47. Sophie Rabau 3. Le viol de Carmen : analyse

Sur un développement de Sophie Rabau à propos de Carmen de Prosper Mérimée


Classement : littérature française ; féminisme 




Ceci est une suite de la page Sophie Rabau 2. Le viol de Carmen, dans laquelle je reproduis le passage de l’article de Rabau concernant Carmen.

Référence
*Sophie Rabau, « Des blancs qui en disent long », Le Nouveau Magazine Littéraire, n° 2, février 2018, pages 30-31

Analyse
Je ne me réfère ci-dessous qu’à ce que l’auteur énonce dans l’article, sans tenir compte du contenu du livre qu’il a consacré à Carmen (d’autant que je ne l’ai pas lu).
1) Un curieux rapport au texte en général, au texte de Mérimée en particulier
Rabau commence par une citation (« Carmen sera toujours libre ») dont la référence est très vague (« Carmen, de Prosper Mérimée »). Elle est effectivement extraite de Carmen : il s’agit d’une parole prononcée par Carmen elle-même, à la fin du roman (une page avant la fin du récit), et qui fait donc partie du « passage curieux » sur lequel Rabau affirme qu’ « elle est tombée » (ailleurs dans l’article, elle écrit que « Nausicaa tombe sur Ulysse complètement nu » : Que de chutes chez Mme Rabau ! En l’occurrence, la formule est tout à fait inappropriée : « tomber sur » signifie « trouver quelque chose par hasard » ou « rencontrer quelqu'un de façon imprévue ». Or Carmen est un texte dont l’édition ne pose pas de problème : donc, elle n’est pas « tombée sur un passage curieux », elle a simplement réinterprété un passage que toute personne lisant Carmen a pu lire (depuis 1847). Ou bien, cela signifie-t-il dire que Rabau n’aurait lu Carmen que récemment ? On pourrait le penser quand on la voit s’étonner
1) que chez Mérimée, Carmen soit mariée ;
2) que le dispositif littéraire de Mérimée soit un récit dans le roman, le récit que fait José Navarro à un narrateur à la première personne (archéologue amateur parcourant l’Espagne, un double de Mérimée). Cela donne l’impression que Rabau ne connaissait Carmen que par l’opéra de Bizet et qu’elle n’a pris connaissance que récemment de l’œuvre de Mérimée.

2) La rhétorique de Rabau
On peut se demander pourquoi elle emploie (à deux reprises) la formule «  Passons » :
« Carmen est mariée chez Mérimée, mais passons »
« chez Mérimée c’est José qui raconte à un autre homme l’histoire de la libre Carmen, mais passons de nouveau »
On emploie cette expression pour indiquer qu’on trouve quelque chose bizarre, mais qu’on ne va pas en parler parce qu’il y a des choses plus importantes à dire. En l’occurrence, il n’y a rien de « bizarre » dans ces deux points !
Par ailleurs, elle joue le rôle de la « candide » :
« sans que je parvienne à me l’expliquer et sans que Mérimée se soucie de justifier ce curieux revirement, Carmen accepte de suivre José avec une docilité dont elle n’est pas exactement coutumière »
Ceci tout en utilisant un bien peu utile superlatif :
 « ce changement d’humeur de Carmen est sûrement l’un des plus mal motivés de la littérature mondiale ».
Sûrement… D’autant plus sûrement que cette phrase ne veut rien dire.

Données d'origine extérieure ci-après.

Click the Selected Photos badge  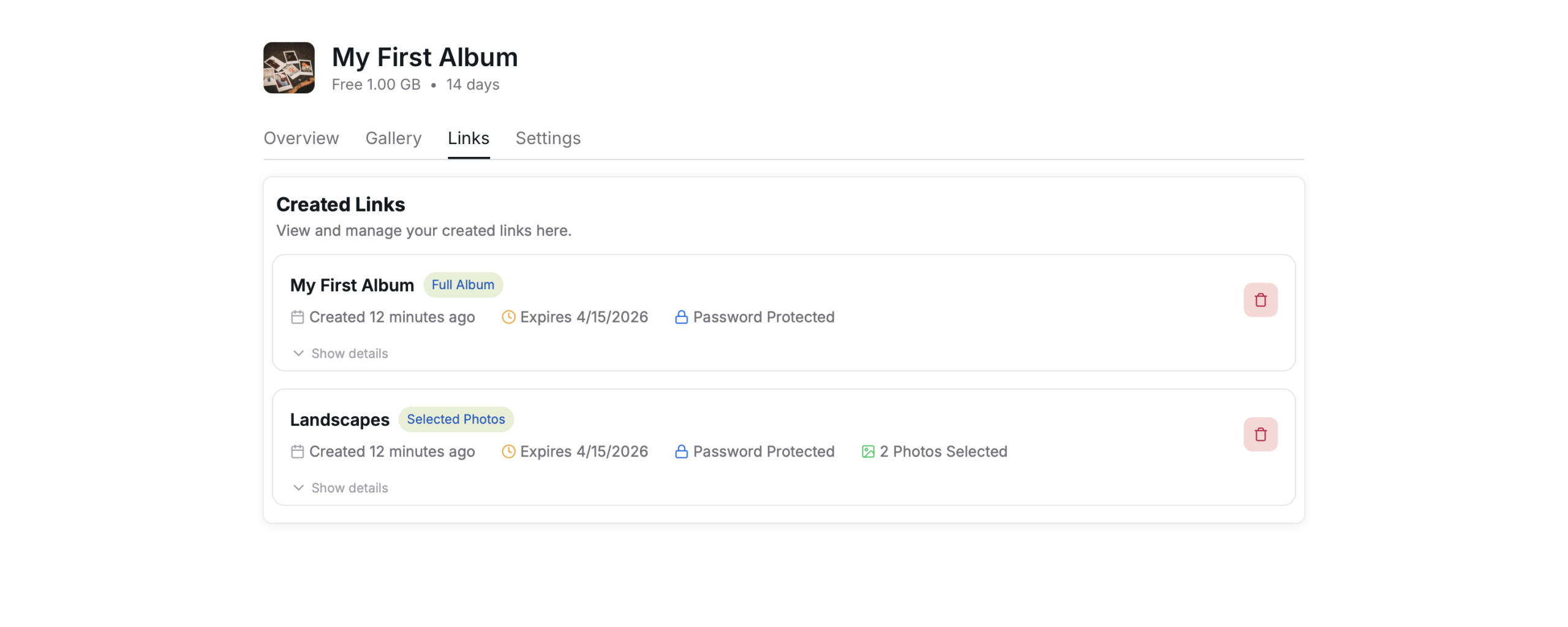click(x=456, y=419)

3) Une présentation biaisée des événements du récit
« elle est amoureuse d’un autre, un picador nommé Lucas, et envisage de se libérer un peu plus en réglant son compte à José, devenu encombrant »
En fait, elle a fait une seule fois cette menace à José, et cela a eu lieu avant la rencontre de Lucas (qui ne s'appelle pas Escamillo chez Mérimée, mais passons...).
« Carmen se rend dans une maison que José connaît – drôle de manière d’échapper à un amant jaloux et violent que de se rendre là où il peut vous trouver »
En fait, ils se sont quittés à Séville ; José est parti en expédition tandis que Carmen venait à Cordoue ; elle n’a pas de raison de supposer que José est finalement venu à Cordoue la chercher ; la remarque de Rabau n’a aucun intérêt. Par ailleurs, jusqu'à ce moment du récit, il n'y a pas eu de violence de José envers Carmen.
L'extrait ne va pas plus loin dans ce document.